─── TASK DATA

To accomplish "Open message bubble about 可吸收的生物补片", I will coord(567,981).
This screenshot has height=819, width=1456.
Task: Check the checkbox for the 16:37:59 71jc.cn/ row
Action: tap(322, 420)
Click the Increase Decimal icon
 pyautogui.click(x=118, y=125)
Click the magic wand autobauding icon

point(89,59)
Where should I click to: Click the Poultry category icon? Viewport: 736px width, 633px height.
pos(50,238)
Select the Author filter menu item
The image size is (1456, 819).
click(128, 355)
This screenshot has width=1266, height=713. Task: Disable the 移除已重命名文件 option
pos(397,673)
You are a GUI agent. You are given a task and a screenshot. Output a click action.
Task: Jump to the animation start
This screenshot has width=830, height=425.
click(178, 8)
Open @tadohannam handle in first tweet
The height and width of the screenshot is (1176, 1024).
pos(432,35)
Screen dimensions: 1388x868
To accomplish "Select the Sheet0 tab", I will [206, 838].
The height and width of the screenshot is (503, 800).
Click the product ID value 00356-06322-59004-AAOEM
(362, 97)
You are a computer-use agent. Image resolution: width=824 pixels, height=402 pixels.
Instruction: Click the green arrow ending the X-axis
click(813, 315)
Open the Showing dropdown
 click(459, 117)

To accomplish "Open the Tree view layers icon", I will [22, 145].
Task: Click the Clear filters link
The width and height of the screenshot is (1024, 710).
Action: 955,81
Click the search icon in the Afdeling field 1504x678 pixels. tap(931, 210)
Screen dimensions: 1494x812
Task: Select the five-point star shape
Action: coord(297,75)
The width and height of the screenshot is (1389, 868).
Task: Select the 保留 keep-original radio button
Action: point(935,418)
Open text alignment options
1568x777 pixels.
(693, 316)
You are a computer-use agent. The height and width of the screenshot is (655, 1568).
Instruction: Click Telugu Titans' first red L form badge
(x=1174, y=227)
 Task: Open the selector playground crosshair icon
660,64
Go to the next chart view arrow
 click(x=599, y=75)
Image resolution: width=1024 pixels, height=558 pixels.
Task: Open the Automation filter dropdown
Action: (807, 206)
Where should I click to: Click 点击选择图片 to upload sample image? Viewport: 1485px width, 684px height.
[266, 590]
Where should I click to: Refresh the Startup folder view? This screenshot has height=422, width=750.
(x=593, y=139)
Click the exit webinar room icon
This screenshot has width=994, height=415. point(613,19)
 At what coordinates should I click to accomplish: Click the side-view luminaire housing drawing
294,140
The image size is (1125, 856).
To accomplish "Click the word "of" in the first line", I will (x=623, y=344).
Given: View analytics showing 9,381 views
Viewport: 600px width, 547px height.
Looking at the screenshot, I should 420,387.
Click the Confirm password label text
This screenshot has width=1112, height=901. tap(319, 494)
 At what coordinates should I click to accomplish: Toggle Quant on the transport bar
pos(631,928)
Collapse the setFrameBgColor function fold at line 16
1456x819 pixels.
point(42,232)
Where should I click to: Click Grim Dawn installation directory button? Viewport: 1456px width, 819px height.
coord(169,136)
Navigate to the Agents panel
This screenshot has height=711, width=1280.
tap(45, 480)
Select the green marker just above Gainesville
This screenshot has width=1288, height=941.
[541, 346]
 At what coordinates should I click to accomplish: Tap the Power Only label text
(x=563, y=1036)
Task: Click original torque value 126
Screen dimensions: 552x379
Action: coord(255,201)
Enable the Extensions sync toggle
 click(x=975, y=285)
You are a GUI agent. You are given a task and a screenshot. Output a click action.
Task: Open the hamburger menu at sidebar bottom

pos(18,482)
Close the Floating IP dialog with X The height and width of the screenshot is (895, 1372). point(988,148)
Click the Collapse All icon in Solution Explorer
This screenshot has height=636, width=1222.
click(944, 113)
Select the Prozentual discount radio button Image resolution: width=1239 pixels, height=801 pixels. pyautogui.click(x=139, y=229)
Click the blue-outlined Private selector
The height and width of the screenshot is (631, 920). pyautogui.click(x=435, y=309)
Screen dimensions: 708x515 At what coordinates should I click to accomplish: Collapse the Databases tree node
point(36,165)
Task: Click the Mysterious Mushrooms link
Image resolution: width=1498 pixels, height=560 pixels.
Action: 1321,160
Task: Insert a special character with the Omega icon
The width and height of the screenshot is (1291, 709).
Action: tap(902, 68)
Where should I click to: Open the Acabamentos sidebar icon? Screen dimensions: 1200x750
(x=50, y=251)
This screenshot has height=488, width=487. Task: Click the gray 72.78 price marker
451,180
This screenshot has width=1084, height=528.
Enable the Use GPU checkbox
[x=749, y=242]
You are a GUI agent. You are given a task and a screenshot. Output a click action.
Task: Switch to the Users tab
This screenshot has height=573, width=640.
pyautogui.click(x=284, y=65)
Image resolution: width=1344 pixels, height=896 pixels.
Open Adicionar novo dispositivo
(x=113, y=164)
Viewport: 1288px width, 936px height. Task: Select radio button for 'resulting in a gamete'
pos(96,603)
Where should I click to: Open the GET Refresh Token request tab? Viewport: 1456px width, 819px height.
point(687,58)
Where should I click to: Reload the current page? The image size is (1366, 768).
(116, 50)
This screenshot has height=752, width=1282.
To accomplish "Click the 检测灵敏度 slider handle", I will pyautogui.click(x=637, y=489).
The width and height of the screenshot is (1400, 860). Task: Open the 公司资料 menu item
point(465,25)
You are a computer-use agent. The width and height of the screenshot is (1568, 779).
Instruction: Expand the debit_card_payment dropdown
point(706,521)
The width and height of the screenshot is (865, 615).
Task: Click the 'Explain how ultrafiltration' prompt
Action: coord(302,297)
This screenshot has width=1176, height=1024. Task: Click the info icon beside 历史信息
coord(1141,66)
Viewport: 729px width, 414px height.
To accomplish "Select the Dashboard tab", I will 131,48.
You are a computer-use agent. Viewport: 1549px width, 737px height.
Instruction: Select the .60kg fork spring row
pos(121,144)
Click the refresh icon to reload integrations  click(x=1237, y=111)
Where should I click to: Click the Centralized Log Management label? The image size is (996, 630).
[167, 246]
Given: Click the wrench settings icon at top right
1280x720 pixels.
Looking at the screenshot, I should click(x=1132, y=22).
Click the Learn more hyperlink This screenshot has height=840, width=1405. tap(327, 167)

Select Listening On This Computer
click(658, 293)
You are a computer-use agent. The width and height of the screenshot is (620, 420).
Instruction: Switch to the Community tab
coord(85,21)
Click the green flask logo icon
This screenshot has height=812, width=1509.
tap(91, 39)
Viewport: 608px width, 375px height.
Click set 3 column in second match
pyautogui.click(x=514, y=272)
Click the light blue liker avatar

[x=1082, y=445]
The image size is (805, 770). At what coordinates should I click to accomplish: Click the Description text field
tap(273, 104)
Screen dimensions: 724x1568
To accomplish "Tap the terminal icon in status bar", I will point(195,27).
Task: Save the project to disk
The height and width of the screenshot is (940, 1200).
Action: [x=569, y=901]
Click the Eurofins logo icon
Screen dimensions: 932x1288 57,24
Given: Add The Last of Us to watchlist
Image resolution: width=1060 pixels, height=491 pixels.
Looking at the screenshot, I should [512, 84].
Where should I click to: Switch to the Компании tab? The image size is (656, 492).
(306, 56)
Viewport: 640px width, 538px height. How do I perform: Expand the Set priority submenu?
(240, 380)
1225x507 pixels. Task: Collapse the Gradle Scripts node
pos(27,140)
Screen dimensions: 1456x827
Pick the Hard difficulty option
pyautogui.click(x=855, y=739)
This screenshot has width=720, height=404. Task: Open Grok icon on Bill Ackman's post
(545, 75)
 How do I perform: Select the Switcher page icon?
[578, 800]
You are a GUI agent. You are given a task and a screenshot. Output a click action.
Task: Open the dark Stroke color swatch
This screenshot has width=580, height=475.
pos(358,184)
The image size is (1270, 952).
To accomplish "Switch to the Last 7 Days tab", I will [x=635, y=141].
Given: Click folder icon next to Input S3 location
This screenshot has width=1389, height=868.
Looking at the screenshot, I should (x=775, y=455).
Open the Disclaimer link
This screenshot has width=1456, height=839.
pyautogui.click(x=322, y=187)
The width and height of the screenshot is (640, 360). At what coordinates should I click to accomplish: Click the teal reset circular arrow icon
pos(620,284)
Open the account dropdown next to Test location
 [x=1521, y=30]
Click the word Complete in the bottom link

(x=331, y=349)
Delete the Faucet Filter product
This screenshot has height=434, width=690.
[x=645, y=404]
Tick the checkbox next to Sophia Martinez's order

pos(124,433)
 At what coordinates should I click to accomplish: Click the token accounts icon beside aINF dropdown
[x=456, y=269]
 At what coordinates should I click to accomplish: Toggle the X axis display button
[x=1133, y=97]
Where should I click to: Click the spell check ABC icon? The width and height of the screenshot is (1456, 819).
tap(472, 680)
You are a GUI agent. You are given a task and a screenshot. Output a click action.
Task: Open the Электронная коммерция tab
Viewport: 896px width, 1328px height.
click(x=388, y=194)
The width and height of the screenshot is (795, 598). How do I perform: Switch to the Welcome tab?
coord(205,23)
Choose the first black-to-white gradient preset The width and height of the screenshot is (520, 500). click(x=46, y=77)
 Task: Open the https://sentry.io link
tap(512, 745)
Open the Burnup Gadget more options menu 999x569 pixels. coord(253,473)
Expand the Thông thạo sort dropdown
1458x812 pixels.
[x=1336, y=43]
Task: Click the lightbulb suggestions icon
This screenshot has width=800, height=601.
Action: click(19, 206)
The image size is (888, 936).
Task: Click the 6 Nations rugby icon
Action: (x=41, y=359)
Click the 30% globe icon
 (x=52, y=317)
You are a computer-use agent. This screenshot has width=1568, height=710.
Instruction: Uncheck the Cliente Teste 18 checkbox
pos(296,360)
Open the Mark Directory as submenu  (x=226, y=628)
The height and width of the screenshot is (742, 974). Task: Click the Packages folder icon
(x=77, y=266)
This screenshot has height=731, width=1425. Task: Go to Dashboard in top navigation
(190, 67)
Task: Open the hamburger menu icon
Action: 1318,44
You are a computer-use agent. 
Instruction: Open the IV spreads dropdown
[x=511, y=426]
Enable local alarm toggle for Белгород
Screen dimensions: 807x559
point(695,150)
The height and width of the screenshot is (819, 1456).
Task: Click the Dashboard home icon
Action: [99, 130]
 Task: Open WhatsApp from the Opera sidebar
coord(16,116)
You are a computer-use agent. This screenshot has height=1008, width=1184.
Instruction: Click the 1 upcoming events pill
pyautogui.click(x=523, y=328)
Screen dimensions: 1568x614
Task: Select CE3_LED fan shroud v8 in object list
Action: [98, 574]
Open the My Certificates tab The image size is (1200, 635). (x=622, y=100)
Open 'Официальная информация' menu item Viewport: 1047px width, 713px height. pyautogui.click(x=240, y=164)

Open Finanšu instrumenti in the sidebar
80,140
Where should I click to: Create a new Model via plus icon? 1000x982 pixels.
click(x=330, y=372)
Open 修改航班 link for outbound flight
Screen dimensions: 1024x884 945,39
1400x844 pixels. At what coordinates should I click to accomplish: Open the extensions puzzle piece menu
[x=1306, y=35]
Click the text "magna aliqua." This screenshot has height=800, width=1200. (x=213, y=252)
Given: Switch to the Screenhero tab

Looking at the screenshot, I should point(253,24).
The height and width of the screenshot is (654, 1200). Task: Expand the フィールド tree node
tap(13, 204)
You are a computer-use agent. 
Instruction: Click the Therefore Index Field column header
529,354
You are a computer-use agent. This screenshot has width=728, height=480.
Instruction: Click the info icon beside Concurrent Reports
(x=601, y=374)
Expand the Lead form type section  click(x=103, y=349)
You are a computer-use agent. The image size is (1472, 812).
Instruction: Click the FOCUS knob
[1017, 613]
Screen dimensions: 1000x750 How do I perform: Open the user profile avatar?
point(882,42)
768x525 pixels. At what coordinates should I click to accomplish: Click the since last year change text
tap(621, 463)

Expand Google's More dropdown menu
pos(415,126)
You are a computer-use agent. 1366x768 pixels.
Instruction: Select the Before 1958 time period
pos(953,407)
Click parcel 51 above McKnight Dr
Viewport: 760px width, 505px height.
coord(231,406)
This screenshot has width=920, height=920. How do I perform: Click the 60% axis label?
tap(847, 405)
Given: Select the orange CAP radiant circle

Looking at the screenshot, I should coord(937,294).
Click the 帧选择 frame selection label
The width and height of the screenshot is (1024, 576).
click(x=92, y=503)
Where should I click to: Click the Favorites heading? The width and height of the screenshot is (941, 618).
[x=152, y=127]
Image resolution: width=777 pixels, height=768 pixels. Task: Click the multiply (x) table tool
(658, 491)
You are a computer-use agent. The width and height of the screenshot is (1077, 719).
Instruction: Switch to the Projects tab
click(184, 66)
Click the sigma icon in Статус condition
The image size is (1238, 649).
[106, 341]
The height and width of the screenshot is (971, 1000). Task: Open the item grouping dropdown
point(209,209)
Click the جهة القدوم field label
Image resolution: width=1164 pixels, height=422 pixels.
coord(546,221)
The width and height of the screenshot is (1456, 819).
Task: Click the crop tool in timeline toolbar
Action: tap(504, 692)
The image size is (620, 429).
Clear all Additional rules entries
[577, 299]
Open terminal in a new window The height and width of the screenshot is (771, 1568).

──────

*EXERCISE DIRECTIONS*. Reproduce the lines of the listing above, character for character, from the line with "is (620, 420)." up to and including the line with "pos(620,284)".

*ANSWER FOR THIS EXERCISE*.
You are a computer-use agent. The width and height of the screenshot is (620, 420).
Instruction: Switch to the Community tab
coord(85,21)
Click the green flask logo icon
This screenshot has height=812, width=1509.
tap(91, 39)
Viewport: 608px width, 375px height.
Click set 3 column in second match
pyautogui.click(x=514, y=272)
Click the light blue liker avatar

[x=1082, y=445]
The image size is (805, 770). At what coordinates should I click to accomplish: Click the Description text field
tap(273, 104)
Screen dimensions: 724x1568
To accomplish "Tap the terminal icon in status bar", I will point(195,27).
Task: Save the project to disk
The height and width of the screenshot is (940, 1200).
Action: [x=569, y=901]
Click the Eurofins logo icon
Screen dimensions: 932x1288 57,24
Given: Add The Last of Us to watchlist
Image resolution: width=1060 pixels, height=491 pixels.
Looking at the screenshot, I should [512, 84].
Where should I click to: Switch to the Компании tab? The image size is (656, 492).
(306, 56)
Viewport: 640px width, 538px height. How do I perform: Expand the Set priority submenu?
(240, 380)
1225x507 pixels. Task: Collapse the Gradle Scripts node
pos(27,140)
Screen dimensions: 1456x827
Pick the Hard difficulty option
pyautogui.click(x=855, y=739)
This screenshot has width=720, height=404. Task: Open Grok icon on Bill Ackman's post
(545, 75)
 How do I perform: Select the Switcher page icon?
[578, 800]
You are a GUI agent. You are given a task and a screenshot. Output a click action.
Task: Open the dark Stroke color swatch
This screenshot has width=580, height=475.
pos(358,184)
The image size is (1270, 952).
To accomplish "Switch to the Last 7 Days tab", I will [x=635, y=141].
Given: Click folder icon next to Input S3 location
This screenshot has width=1389, height=868.
Looking at the screenshot, I should (x=775, y=455).
Open the Disclaimer link
This screenshot has width=1456, height=839.
pyautogui.click(x=322, y=187)
The width and height of the screenshot is (640, 360). At what coordinates should I click to accomplish: Click the teal reset circular arrow icon
pos(620,284)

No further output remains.